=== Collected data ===

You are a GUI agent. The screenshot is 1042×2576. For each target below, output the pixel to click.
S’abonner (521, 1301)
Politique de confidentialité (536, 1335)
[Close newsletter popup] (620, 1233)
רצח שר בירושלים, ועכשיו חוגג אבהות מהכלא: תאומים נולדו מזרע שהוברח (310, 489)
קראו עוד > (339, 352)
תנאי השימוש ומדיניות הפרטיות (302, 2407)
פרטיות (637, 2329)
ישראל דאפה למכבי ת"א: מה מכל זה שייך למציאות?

=== Exercise goal ===
Restate each of the entries above verbatim.

=== Result of the exercise ===
You are a GUI agent. The screenshot is 1042×2576. For each target below, output the pixel to click.
S’abonner (521, 1301)
Politique de confidentialité (536, 1335)
[Close newsletter popup] (620, 1233)
רצח שר בירושלים, ועכשיו חוגג אבהות מהכלא: תאומים נולדו מזרע שהוברח (310, 489)
קראו עוד > (339, 352)
תנאי השימוש ומדיניות הפרטיות (302, 2407)
פרטיות (637, 2329)
ישראל דאפה למכבי ת"א: מה מכל זה שייך למציאות?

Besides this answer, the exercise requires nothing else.